Lôzane Bouge: une manifestation, trois perspectives
Par le passé, l’image publique était façonnée quasi-exclusivement par les photographies de presse. Un tournant s’est opéré dans les années 1980, lorsque la jeunesse s’est révoltée en quête d’espace public. Appareils photo et caméras étaient présents sur les trois fronts: du côté des journalistes, des manifestants et de la police.

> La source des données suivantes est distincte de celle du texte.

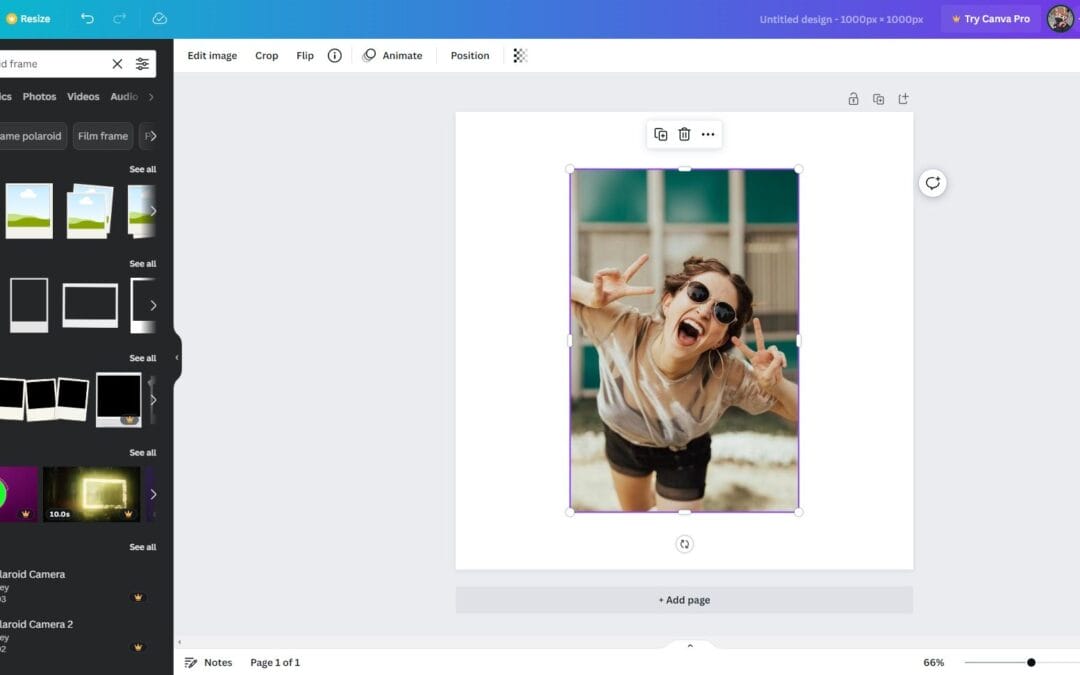Open the image info icon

Les trois parties présentes sur les lieux, la police, les manifestants et quelques photographes de presse, étaient toutes armées de caméras. Grâce à la technologie vidéo développée au début des années 1970, même les jeunes manifestants pouvaient réaliser leurs propres films avec peu d’argent. Les enregistrements des caméras de surveillance de la circulation, les photos de presse et les vidéos montrent en partie les mêmes scènes, mais témoignent de trois perspectives et motifs sous-jacents différents.

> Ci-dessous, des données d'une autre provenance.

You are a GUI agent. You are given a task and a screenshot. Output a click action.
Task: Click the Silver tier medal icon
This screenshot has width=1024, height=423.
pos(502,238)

Les enregistrements de la caméra de surveillance de la circulation de la police
La vidéo du mouvement Lôzane Bouge
Les photos du photographe de presse de l’agence ASL


La caméra montre la perspective des manifestants depuis le toit de la terrasse pendant qu’ils accrochent leur bannière. Archives de la Ville de Lausanne
L’occupation du bâtiment, les arrestations et les images
La police a utilisé les enregistrements des caméras de surveillance de la circulation disposées place de la Gare. Ces vidéos des participants constituaient des preuves précieuses lors des procès. Des images de surveillance ont été activement recueillies afin d’identifier les personnes et de collecter leurs données.
Les photographes de presse étaient à l’affût du bon moment pour prendre des photos de presse réussies. Leurs prises de vue ont façonné l’image publique de la révolte de la jeunesse dans les médias.
Le mouvement de jeunes Lôzane Bouge, quant à lui, a filmé l’événement afin de pouvoir montrer sa propre image des émeutes et ainsi apporter un contrepoids face à l’opinion publique, dominée par les institutions établies. Son occupation de lieux publics - des espaces où les gens peuvent se rassembler et s’informer – ne se limitait pas à des manifestations et des centres culturels pour la jeunesse, mais devait également marquer l’image publique. En utilisant ainsi les enregistrements vidéo pour défendre ses intérêts et diffuser son propre point de vue, Lôzane Bouge a marqué les prémisses d’un nouveau monde médiatique dans lequel non seulement les médias professionnels, mais aussi les manifestants eux-mêmes filment et photographient. Les mouvements de jeunesse sont ainsi les précurseurs de ce qui est devenu incontournable avec les réseaux sociaux.
L’agence photographique de presse ASL

Actualités Suisses Lausanne (ASL) a été fondée en 1954 par Roland Schlaefli et était considérée jusqu’à sa fermeture en 1999 comme l’agence photographique de presse la plus importante de Suisse romande. En 1973, Roland Schlaefli racheta en outre les archives de l’agence Presse Diffusion Lausanne (PDL) fondée en 1937. Les fonds des deux agences représentent environ six millions de photographies (négatifs, épreuves, diapositives). Dans le large spectre des thèmes traités, trois principaux ressortent: la politique nationale, le sport et la Suisse romande. L’agence ne survécut pas au passage à l’ère du numérique. Depuis 2007, les archives d’ASL et de PDL sont en la possession du Musée national suisse. Le blog présente, de façon aléatoire des photographies et séries de photographies qui ont particulièrement attiré notre attention lors de leur remise en état.